# Will Common Plecos Destroy Amazon Swords?



## Arkamaic (May 28, 2009)

Hey guys. I'm wanting to get an amazon sword, but I've read a few times about people having their amazon sword plants completely demolished by them.

Is this true? If so, what are the chances of it happening, and can I prevent it some way?


----------



## Pasfur (Mar 29, 2008)

It is true, in my experience. There isn't much you can do to prevent this, other than not put Pleco's in planted aquariums.


----------



## iamntbatman (Jan 3, 2008)

Not so much that they eat them (especially if your plecos are well-fed) but moreso that they'll simply tear them up and uproot them once they get to lunker-sized.


----------



## 1077 (Apr 16, 2008)

In my expierience ,it is as batman said. If the pleco is well fed with veggie flakes of some kind and or algae wafers,, then they seldom eat the plants outright. If their diet is lacking in vegetable content however, they will rasp (suck), on the leaves of broad leafed plants and over time,, the leaves become thin from the rasping and slowly die.And is true,,as they become larger, (common plecos) they will root around and dislodge plants while searching for anything edible.

• DATA LISTING

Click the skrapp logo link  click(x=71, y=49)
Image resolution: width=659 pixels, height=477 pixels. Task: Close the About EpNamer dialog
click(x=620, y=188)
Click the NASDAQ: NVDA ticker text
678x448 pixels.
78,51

• WRITTEN EXERCISE 1
In two sentences, summarize the forum thread about plecos and amazon swords.
• WRITTEN EXERCISE 2
In the forum thread about plecos and amazon swords, which foods are named for keeping a pleco well fed?

• FULL SOLUTION 1
Someone who wants to buy an amazon sword asks whether common plecos really destroy these plants and whether it can be prevented. The replies say it does happen and that the only real way to avoid it is to keep plecos out of planted tanks: well-fed plecos seldom eat the plants, but large ones tear up and uproot them, and plecos short on vegetables rasp broad leaves until the leaves thin and die.

• FULL SOLUTION 2
Veggie flakes and algae wafers.